Origami with Aluminium

A lattice girder? A metal grid? More of an origami, created like in the purest Japanese tradition but this time without paper. Ycami has worked with sheets, yes, but aluminium ones. Two mm thick, cut, folded and mechanically fastened, the sheets give rise to a collection with a rich, complex design made up of a great number of parts and subparts, combined in the beauty of a total structure. The collection realised by Ycami is completed with a chaise longue and table.

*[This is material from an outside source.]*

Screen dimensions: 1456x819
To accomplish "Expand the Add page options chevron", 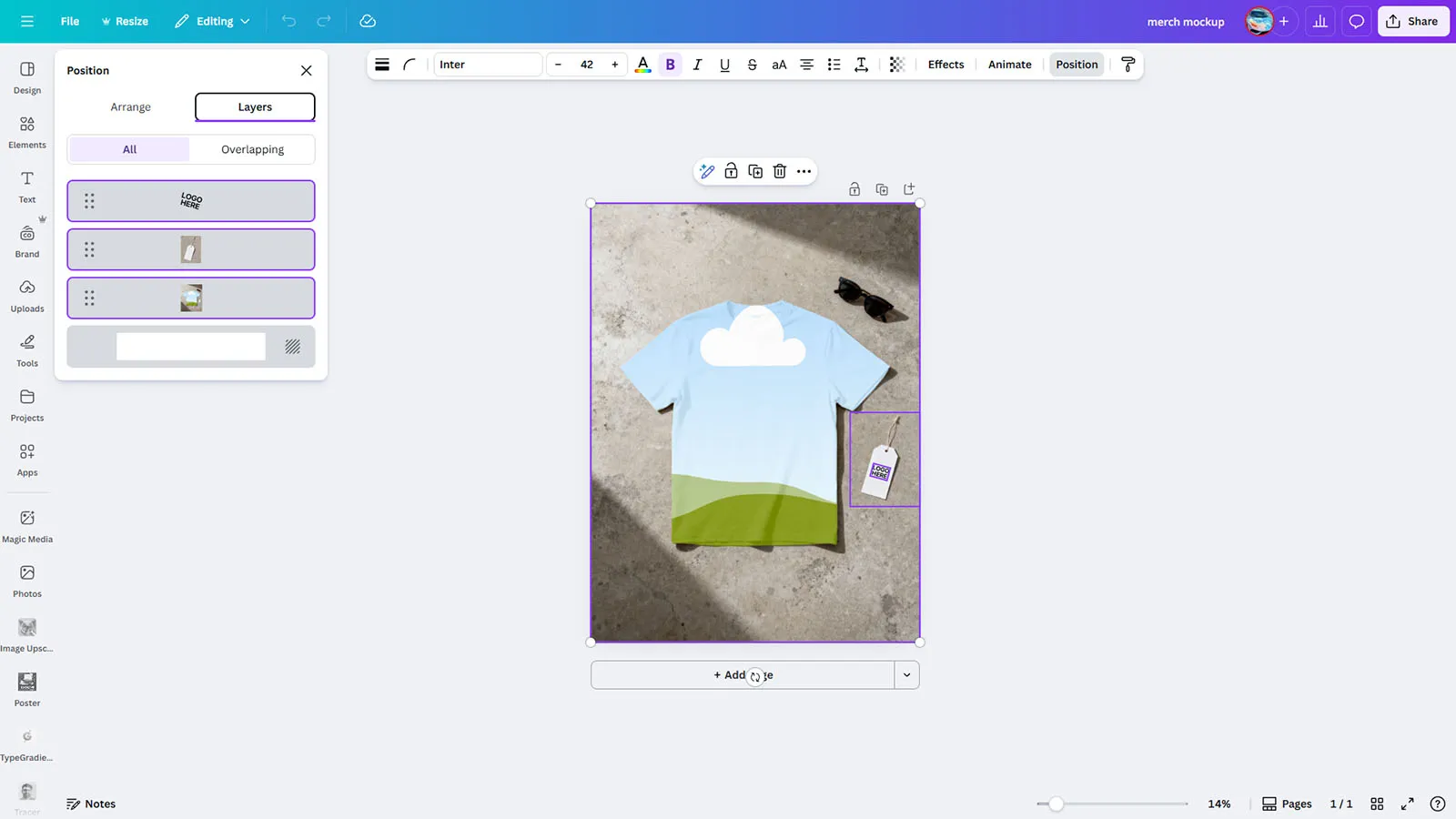I will pyautogui.click(x=906, y=675).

“I found inspiration in the personal story of the American architect Louis Khan, a luminary in the sector,” says architect Riccardo Blumer, who headed the project with Matteo Borghi. “A man with a face ravaged by smallpox but of great charm. So much so that after his death it was discovered he had three families, one legitimate and two illegitimate, and sundry children. One of them, fathered with his collaborator, collected his father’s letters in a book when he grew up, letters in which Khan tells about the experiments in the sector in those years. Including those of Buckminster Fuller on geodetic structures, later experimented with also by Otto Frei.

And it is precisely from these grid structures that Origami is born. Structures of great fascination despite their often being associated with purely industrial architecture and which enable great experimentation on materials. “I was working on a precise idea that I considered of value,” Blumer goes on, “and I thought that Ycami might be the right company to make it.” And in fact thanks to the great know-how developed by the Novedrate-based company in processing aluminium that it was possible to realise a collection that most resembles a sculpture, given the fineness of the work and the technology needed to realise it. A collection that is both light and tough, as it is able to exploit the laws of geometry that enable light objects to support great weights. The Origami chair, for example, weighs just over two kilos but is able to support a hundred!

Not by chance, origamis are used to solve old geometry problems like the powers or roots of a number. An ancient art with a long history, known all over the world. And if in Vietnam origami fish are hung from the trees to celebrate the new year and in Hawaii the traditional garlands are made by weaving flowers and elements of paper and fruit, in Italy paper is replaced with aluminium and creates a unique piece.